_What to produce_. Write the next part of the medal display guide below, picking up right after its final sentence.

_Source passage_.
--- BEGIN ---
Creative Ways to Display and Protect Your Medal Collection
This guide covers practical, creative methods for displaying and safeguarding medal collections—from shadow boxes and custom frames to archival storage solutions. Whether you've inherited a single military decoration or spent decades acquiring running medals, commemorative coins, and antique pins, proper display and protection keeps these pieces in pristine condition while letting you actually enjoy them. Tarnish, dust, UV damage, and improper handling can ruin a collection's value and appearance faster than you'd think. Here's what actually works.
What's the Best Way to Display Medals Without Damaging Them?
The safest display method depends on your medal type, available space, and whether the pieces hold sentimental or monetary value. For most collectors, a combination approach works best: show off favorites in protective frames or cases, store the rest in archival conditions.
Shadow boxes remain the gold standard for medal display. These deep frames—typically 1.5 to 3 inches deep—accommodate ribbons, pins, and three-dimensional medals without crushing them. Michaels' Studio Decor shadow boxes run $25-$60 and include acid-free backing boards. The catch? Cheap shadow boxes often use regular cardboard that off-gases and yellows fabric over time. Look for "acid-free" or "archival quality" labels specifically—not just "premium" or "museum-style" marketing fluff.
Custom framing at shops like Frame Destination or local Portland framers (Frameworks on Alberta Street does excellent work) costs more ($80-$200+) but provides UV-protective glass and proper matting that prevents medals from touching the glazing. Standard glass lets through damaging ultraviolet light that fades ribbons and tarnishes metals. Conservation glass blocks 99% of UV rays.
--- END ---
_Collected data_.
--- BEGIN ---
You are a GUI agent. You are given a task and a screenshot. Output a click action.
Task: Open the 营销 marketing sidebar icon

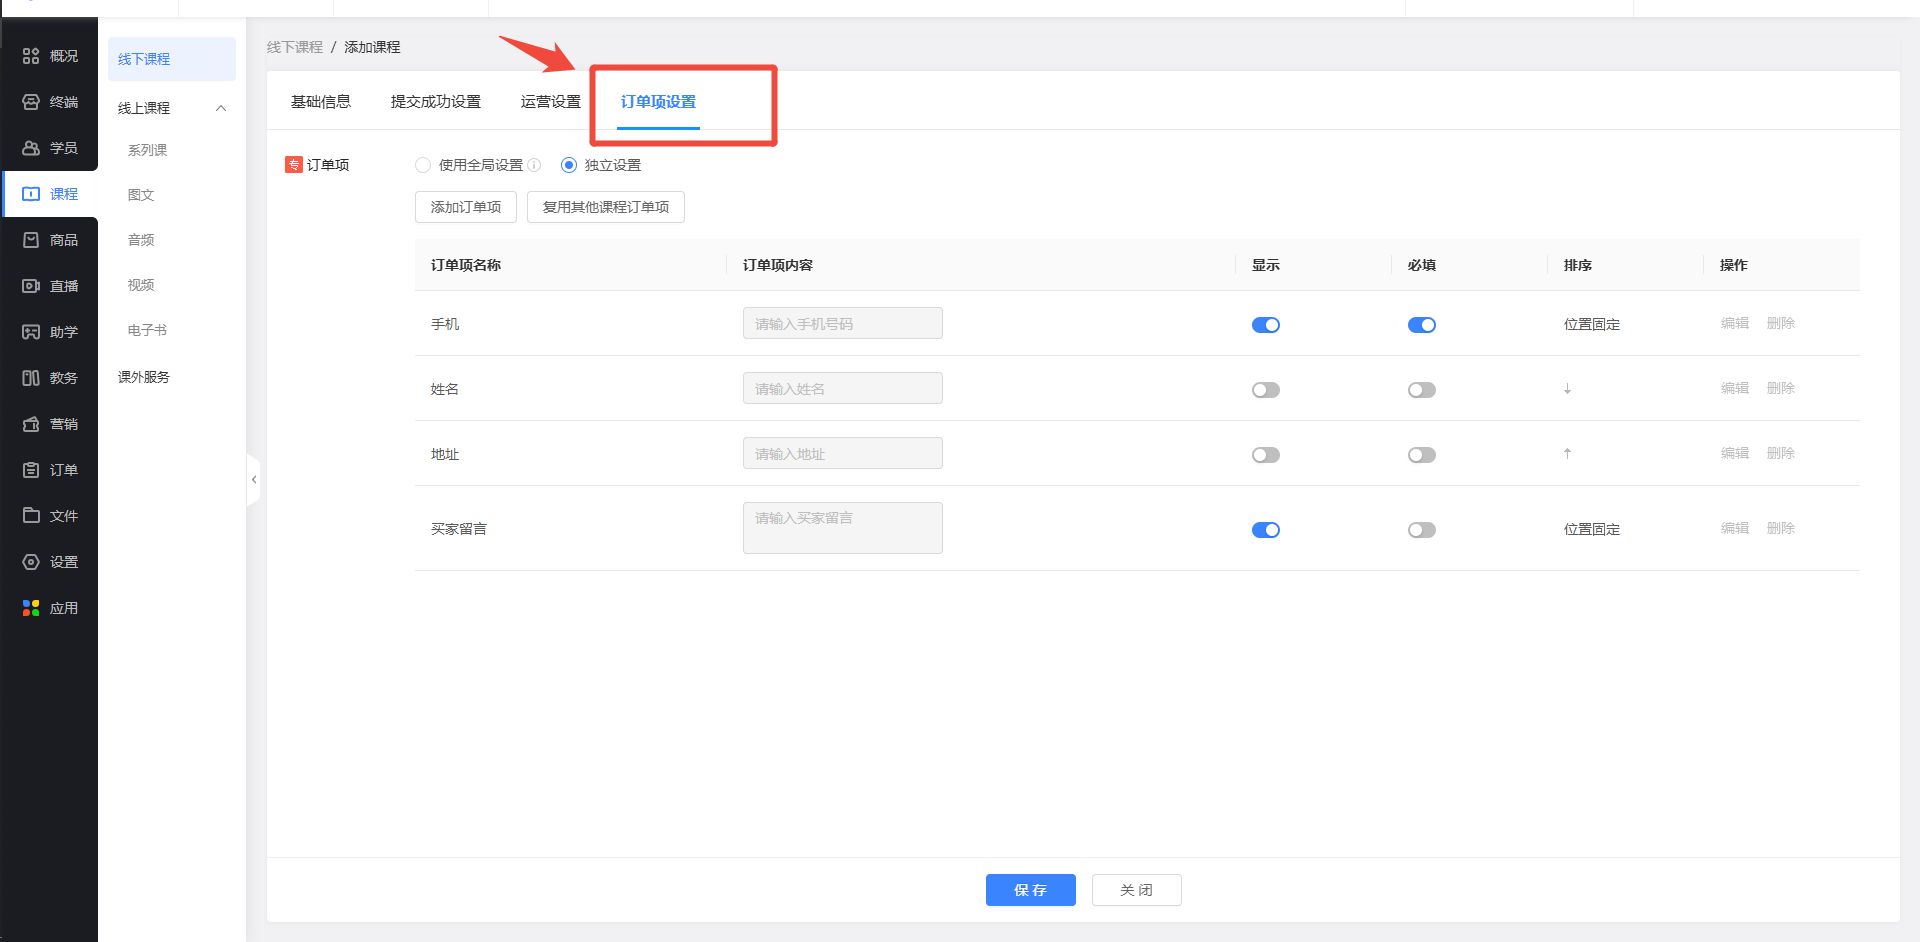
--- END ---
_Solved exercise_.
Here's the thing about wall mounting—direct sunlight destroys collections. Even with UV glass, heat buildup inside frames accelerates deterioration. Hang displays on interior walls away from windows. North-facing walls work best in the Northern Hemisphere. That sunny living room wall might seem perfect, but your medals will thank you for the darker hallway spot.
For rotating displays, consider tabletop cases. The Patriot Display Case by Flag Connections ($45-$85 on Amazon) features glass tops, velvet lining, and lockable latches—ideal for military medals. Sports collectors often prefer the BallQube Medal Holder for race medals, though it's plastic rather than glass.
Creative Display Ideas Beyond Traditional Frames
Wall-mounted medal hangers offer a middle ground between storage and display. The Allied Medal Hangers brand produces steel racks shaped like running figures, states, or custom silhouettes. Prices range from $30-$70. These keep medals accessible (great for pieces you rotate or handle frequently) but expose them to dust and air pollutants.
Some collectors repurpose vintage printer's trays, wooden tea boxes, or cigar humidors as medal displays. These add character but require modification—line compartments with unbuffered acid-free tissue (available from Gaylord Archival) to prevent wood acids from contacting metal. Never let medals rest directly on wood, cardboard, or regular felt. These materials contain acids and sulfur compounds that cause irreversible tarnishing.
Cork boards with fabric coverings work for lightweight pins and smaller medals. Use stainless steel pins rather than the brass ones that come with most boards—brass corrosion transfers to medals. Cover the cork with unbleached cotton muslin or archival linen from a craft store. Avoid synthetic fabrics that generate static electricity (attracts dust) or off-gas plasticizers.
How Do You Prevent Medals from Tarnishing in Storage?
Tarnish prevention requires controlling humidity, eliminating sulfur compounds from storage materials, and limiting air exposure. Silver, bronze, and copper medals are particularly vulnerable—sometimes developing visible corrosion within weeks in poor conditions.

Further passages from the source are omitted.